Ein weiteres beliebtes Motiv, das der Kategorisierung diente, waren Bilder unter dem Titel “Types and Scenes”, Bilder von Menschen, die bestimmten Bevölkerungsgruppen zugeordnet wurden und damit stellvertretend für alle Menschen dieser Gruppe stehen sollten. Derart ethnisierende Motive waren in Zeiten des Kolonialismus zur Darstellung der Bewohner*innen vieler Länder üblich, ähnliche Postkarten gibt es aus anderen Regionen Afrikas, der Karibik, Asien, Australien und den Amerikas. Der überwiegende Teil der Bilder in unserem Album gehört dieser Kategorie an, hier kann nur eine kleine Auswahl vorgestellt werden. Sie zeigen entweder Menschen bei ihren alltäglichen Handlungen oder es handelt sich um gestellte Porträts.
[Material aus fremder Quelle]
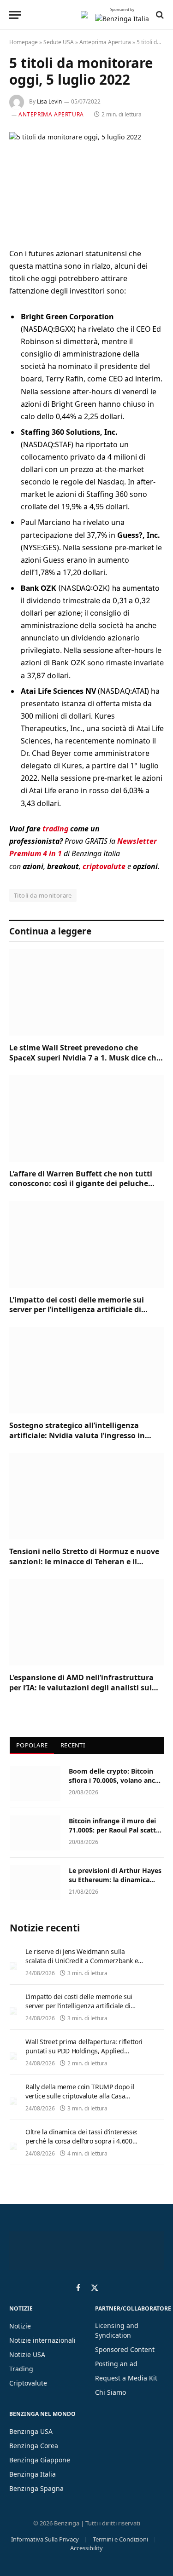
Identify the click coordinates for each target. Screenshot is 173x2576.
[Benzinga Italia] (84, 14)
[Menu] (15, 15)
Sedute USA (58, 42)
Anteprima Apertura (105, 42)
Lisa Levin (49, 101)
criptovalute (104, 866)
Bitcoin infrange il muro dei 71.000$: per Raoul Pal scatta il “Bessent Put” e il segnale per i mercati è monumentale (115, 1834)
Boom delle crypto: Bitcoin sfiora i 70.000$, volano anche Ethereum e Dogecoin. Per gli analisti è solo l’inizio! (116, 1785)
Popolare (32, 1745)
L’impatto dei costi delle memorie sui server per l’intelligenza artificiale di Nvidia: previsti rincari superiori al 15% (80, 1310)
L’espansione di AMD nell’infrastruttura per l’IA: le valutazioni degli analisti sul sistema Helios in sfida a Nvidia (81, 1687)
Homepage (23, 42)
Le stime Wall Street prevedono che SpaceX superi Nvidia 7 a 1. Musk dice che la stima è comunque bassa (85, 1058)
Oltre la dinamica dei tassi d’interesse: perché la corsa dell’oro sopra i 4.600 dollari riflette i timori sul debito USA (81, 2141)
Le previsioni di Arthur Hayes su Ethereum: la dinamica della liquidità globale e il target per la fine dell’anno (115, 1884)
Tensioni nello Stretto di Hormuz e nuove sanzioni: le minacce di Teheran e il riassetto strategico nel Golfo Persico (84, 1561)
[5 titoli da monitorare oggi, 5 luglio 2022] (86, 182)
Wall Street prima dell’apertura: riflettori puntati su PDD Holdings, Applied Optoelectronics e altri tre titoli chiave (84, 2050)
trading (55, 829)
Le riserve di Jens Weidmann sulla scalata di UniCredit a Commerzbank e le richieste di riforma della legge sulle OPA (82, 1965)
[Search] (159, 15)
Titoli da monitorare (43, 895)
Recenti (72, 1745)
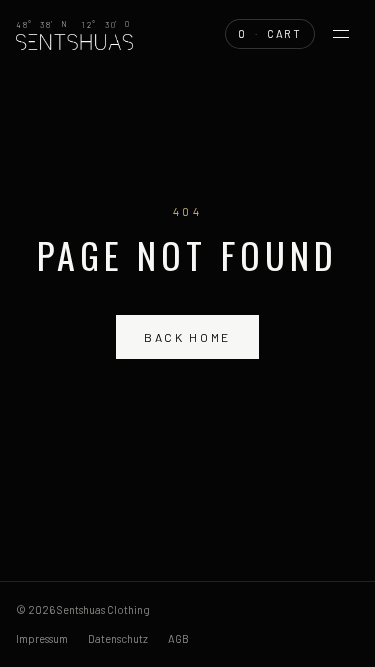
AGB (178, 638)
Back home (187, 337)
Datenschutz (118, 638)
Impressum (42, 638)
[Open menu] (341, 34)
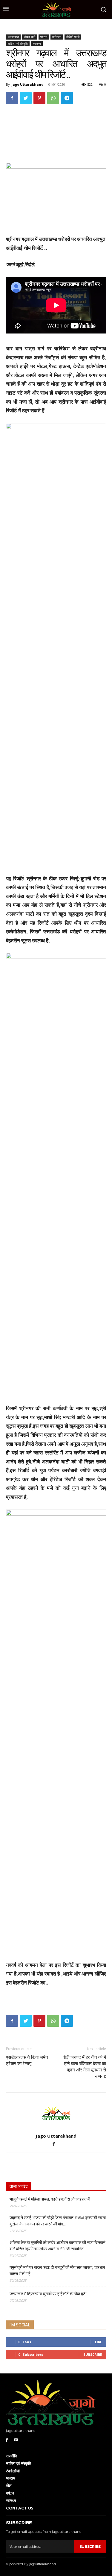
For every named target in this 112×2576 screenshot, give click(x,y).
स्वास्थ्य (37, 43)
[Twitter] (26, 98)
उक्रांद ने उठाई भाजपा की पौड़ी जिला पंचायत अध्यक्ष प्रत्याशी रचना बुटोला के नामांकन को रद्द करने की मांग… (58, 2220)
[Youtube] (16, 2439)
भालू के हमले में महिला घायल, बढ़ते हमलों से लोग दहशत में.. (50, 2199)
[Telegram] (67, 98)
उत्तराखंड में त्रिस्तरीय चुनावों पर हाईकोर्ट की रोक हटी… (49, 2293)
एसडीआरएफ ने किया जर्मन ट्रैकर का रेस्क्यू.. (27, 2060)
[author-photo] (56, 2127)
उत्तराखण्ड (13, 37)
Das Album enthält zudem eine Reihe von Akten, die wir aus Rücksicht auf die abgebildeten Frauen nicht veröffentlichen. Es ist heute nicht mehr nachvollziehbar, unter welchen Umständen und mit welchem Maß von Freiwilligkeit diese Bilder entstanden sind. Koloniale Bedingungen sind jedoch immer von ungleichen Machverhältnissen gekennzeichnet. Die Aktbilder in Maurice Boucoirans Album sind größtenteils im Studio von Andreas Daniel Reiser entstanden. Auffällig ist, dass die unterschiedlichen Modelle, die verschiedenen Gruppen zugeordnet wurden, die gleiche spärliche Kleidung und denselben Schmuck tragen. Erotisierende Bilder dieser Art, auf denen die Frauen eher als Ware denn als Individuum dargestellt werden, bilden ein typisches Motiv kolonialer Postkarten.
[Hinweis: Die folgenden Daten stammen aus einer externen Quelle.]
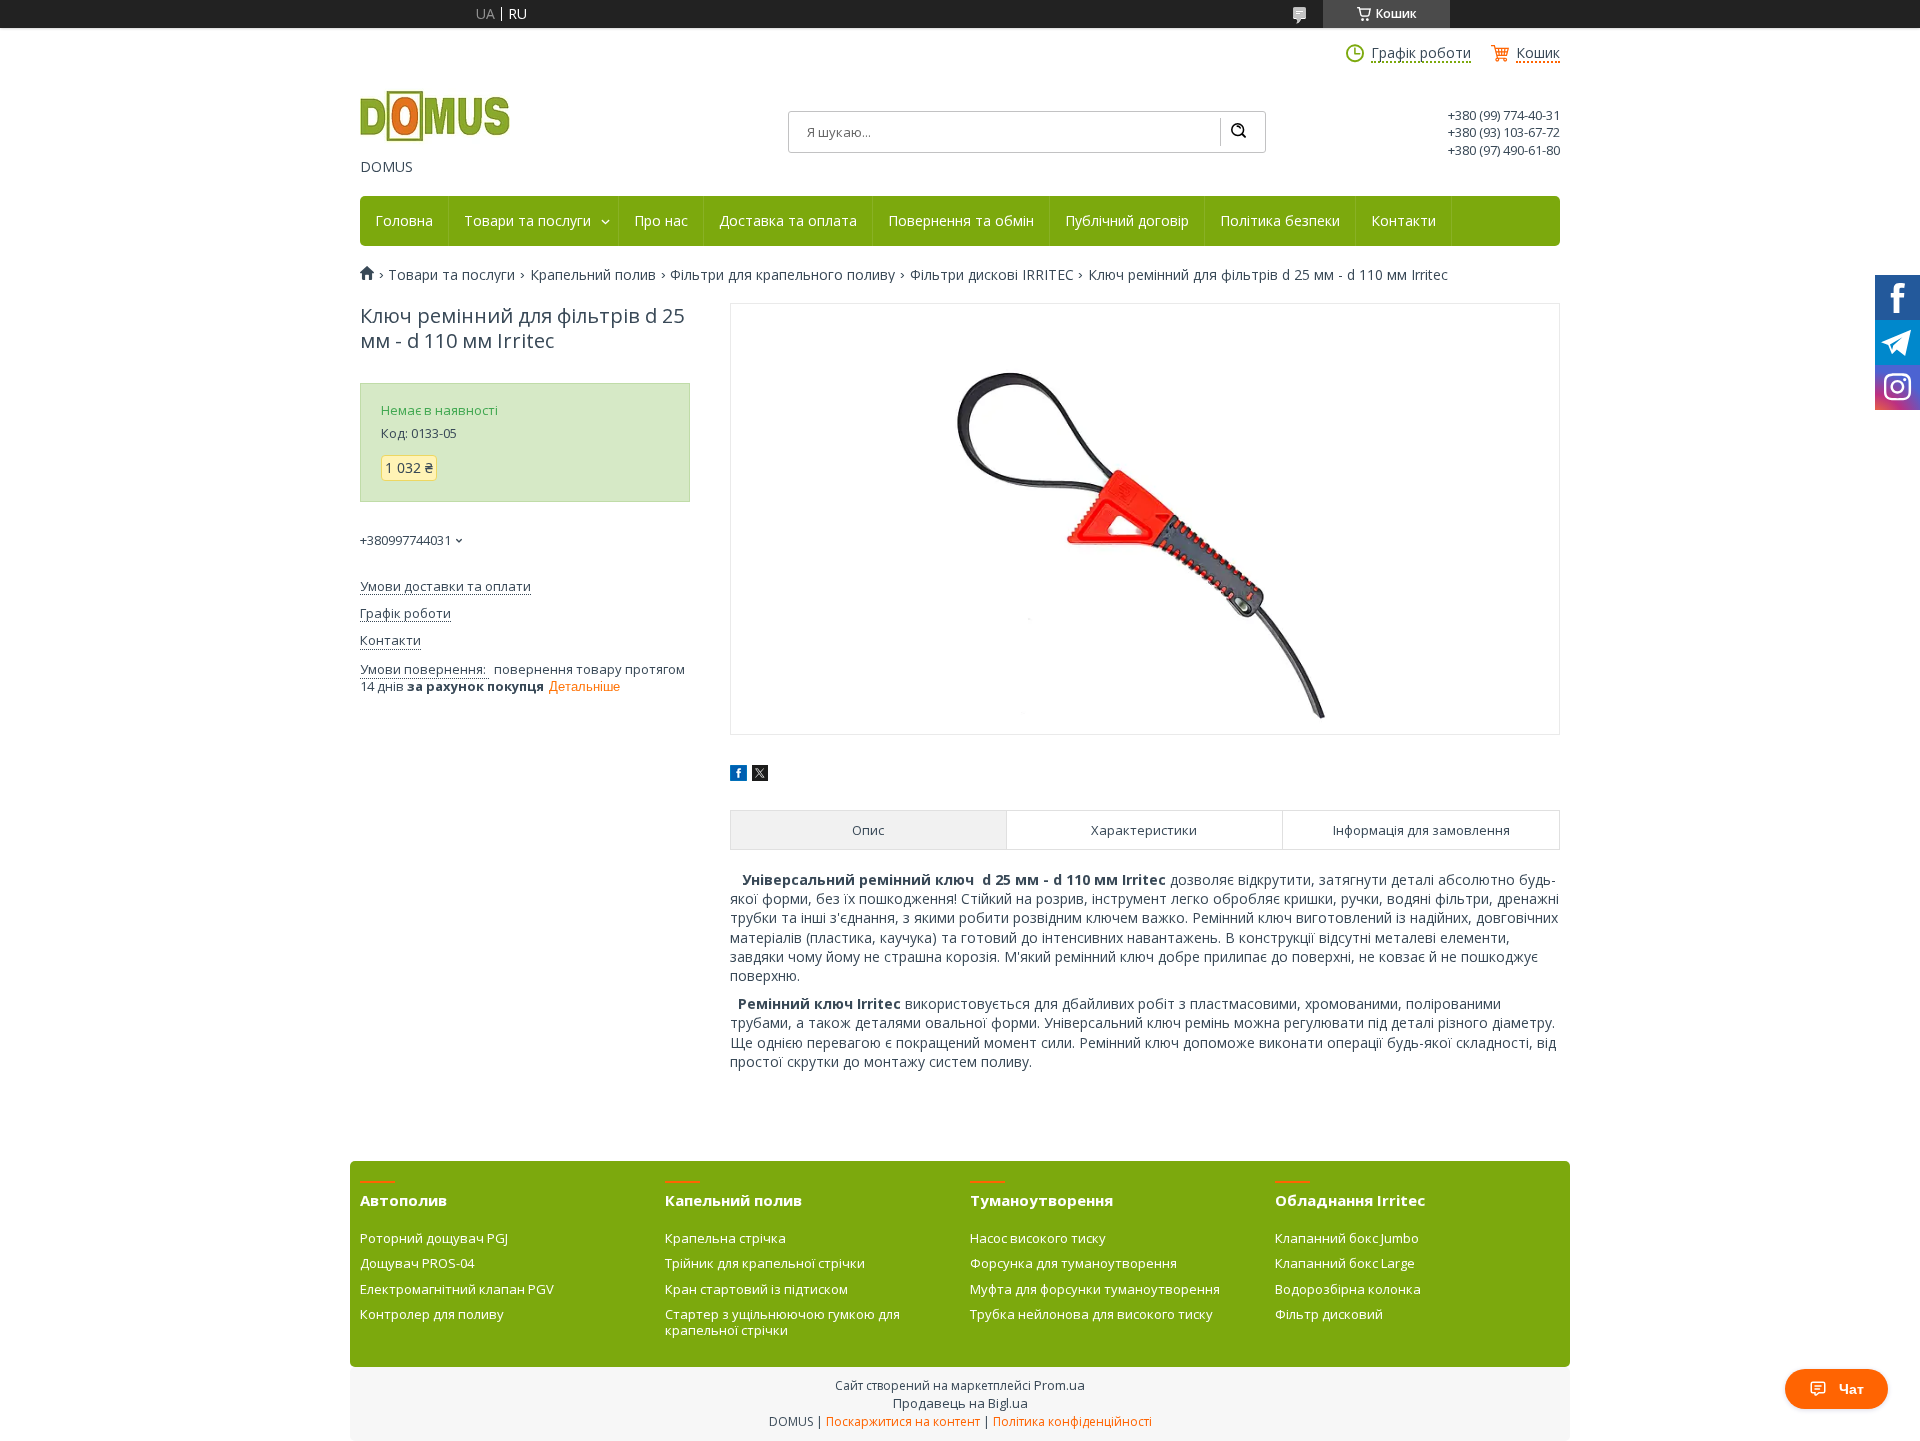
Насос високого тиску (1038, 1238)
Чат (1851, 1389)
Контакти (1403, 221)
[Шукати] (1238, 132)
Allerdings sind noch stärker erniedrigende Bilder, wie zum Beispiel aus den afrikanischen Kolonien, hier kaum zu finden. Ein Grund hierfür könnte die Sonderstellung Ägyptens im kolonialen Machtgefüge der damaligen Zeit sein. Ägypten wurde erst 1914 offiziell britisches Protektorat, stand jedoch zuvor schon seit fast 2000 Jahren unter verschiedenen Fremdherrschaften. Zur Zeit der Entstehung der Postkarten war Ägypten offiziell Teil des Osmanischen Reiches, aber in der britischen Einflusszone.
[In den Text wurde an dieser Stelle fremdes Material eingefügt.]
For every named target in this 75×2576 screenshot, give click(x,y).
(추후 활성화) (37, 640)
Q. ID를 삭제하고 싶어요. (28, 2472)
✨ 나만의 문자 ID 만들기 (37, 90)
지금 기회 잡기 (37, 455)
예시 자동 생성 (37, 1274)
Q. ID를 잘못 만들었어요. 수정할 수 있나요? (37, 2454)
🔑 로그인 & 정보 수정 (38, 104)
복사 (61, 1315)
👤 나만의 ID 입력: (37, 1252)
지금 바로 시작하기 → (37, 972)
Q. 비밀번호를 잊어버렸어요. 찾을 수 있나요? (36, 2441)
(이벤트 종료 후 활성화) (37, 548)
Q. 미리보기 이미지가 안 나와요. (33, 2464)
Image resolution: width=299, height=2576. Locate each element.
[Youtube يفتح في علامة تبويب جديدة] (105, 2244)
Die Bewunderung für das Alte Ägypten einerseits und die damals vorherrschende Vorstellung einer europäischen Überlegenheit andererseits, machten eine klare Einordnung für europäische Betrachter*innen kompliziert.

Abschließend lässt sich mit Blick auf das Album des Maurice Boucoiran feststellen, dass die darin enthaltenen Postkarten das überwiegend klischeehafte, eurozentristische Bild eines vormodernen Ägyptens transportieren, das nicht selten von einem herablassenden Überlegenheitsgefühl ihrer europäischen Auftraggeber zeugt und beispielhaft für den von E. Said beschriebenen “Orientalismus” steht.